European countries aren’t simply going to line up to pay higher prices on medicines, however, so trade tools will be necessary to “rebalance the equation,” Ricks said.
Meanwhile, simply transferring prices from places like Europe into the U.S. fails to account for the complex landscape that is the U.S. healthcare system, the Lilly executive pointed out.
“Negotiated prices in Europe come with broad access, low patient copays and without administrative hurdles like prior authorizations,” Ricks explained. “There are also no intermediaries that distort prices, and hospitals do not seek profits by selling medicines and marking them up.”
He continued: “If we import foreign price controls and insert them into a U.S. system that isn’t built to function for patients, we risk embracing the worst of two worlds: the low productivity and output of Europe’s biopharma sector with the high out-of-pocket and distorted prices of the U.S. insurance market.”
“Both today’s patients and the future of new cures and treatments will suffer, along with the United States’ competitiveness,” Ricks warned.
Ricks did stress that Lilly is working cooperatively with the administration to help find a drug pricing solution in the U.S.
He also flagged efforts Lilly has already taken to improve the cost burden of its medicines for American patients, pointing to the launch of the company’s direct-to-consumer web pharmacy for cash-paying patients, LillyDirect, and the reduction in insulin prices the company implemented in 2023.
Lilly will continue to offer special pricing for cash-paying customers “as long as we have such a large hole in coverage in our country for important chronic diseases like obesity that should be covered,” Ricks said.
Ricks’ comments came as Lilly reported another strong sales quarter, buoyed by the ongoing success of its dual GIP/GLP-1 asset tirzepatide, which is approved in diabetes and obesity as Mounjaro and Zepbound, respectively.
In 2025’s second quarter, the Indianapolis drugmaker’s total revenue grew 38% year over year to $15.56 billion.

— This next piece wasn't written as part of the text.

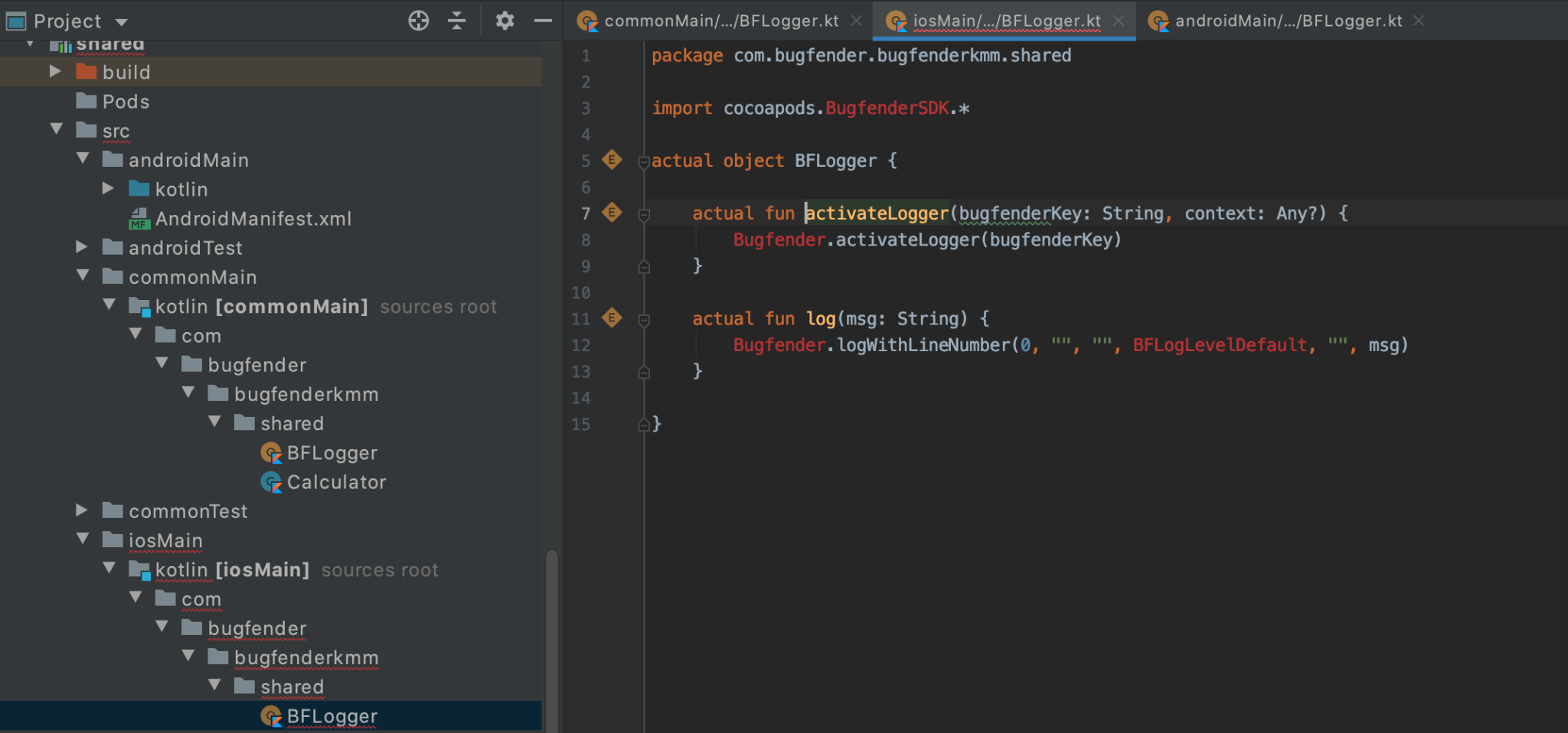Close the iosMain BFLogger.kt tab
The image size is (1568, 733).
(x=1119, y=21)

Mounjaro drew roughly $5.1 billion for the period, representing 68% growth over 2024, while Zepbound grew sales a staggering 172% to around $3.4 billion in Q2.

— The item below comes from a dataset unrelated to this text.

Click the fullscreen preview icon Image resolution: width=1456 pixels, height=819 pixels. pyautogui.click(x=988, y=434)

Lilly has been chasing—and gaining on—its chief metabolic medicine rival Novo Nordisk and its counterpart GLP-1s Ozempic and Wegovy for some time now. In 2025’s second quarter, Mounjaro assumed the market lead in the U.S. for type 2 diabetes incretin prescriptions, CFO Lucas Montarce said on Lilly’s earnings call.
Zepbound has already secured a leading position in the branded U.S. obesity market, where roughly two-thirds of patients are prescribed Lilly’s drug, Montarce added.

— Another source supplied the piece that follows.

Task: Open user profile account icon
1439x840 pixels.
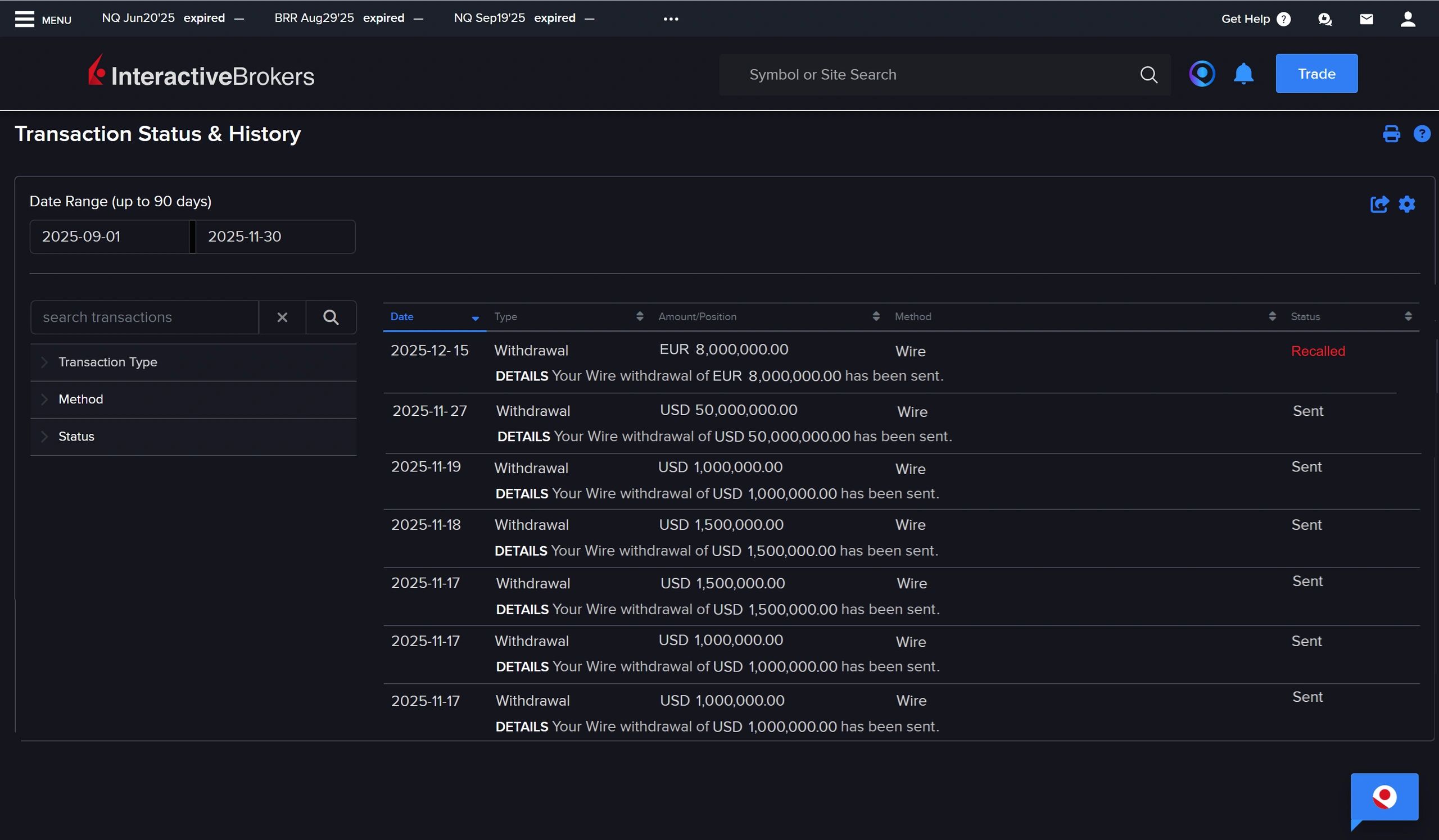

Thanks to that ongoing sales momentum, Lilly has boosted its revenue guidance for the year. The company now expects to deliver 2025 sales between $60 billion and $62 billion, up from a previous range of $58 billion to $61 billion.
Still, despite the rosy sales numbers, Lilly’s stock was trading down more than 14% around midday Thursday.
The decline is likely due to new data on the company’s oral GLP-1 candidate for obesity, orforglipron, which dropped shortly before Lilly’s earnings call. Despite the trial meeting its primary endpoint and teeing up global regulatory filings for the asset, the efficacy results appeared to underwhelm investors.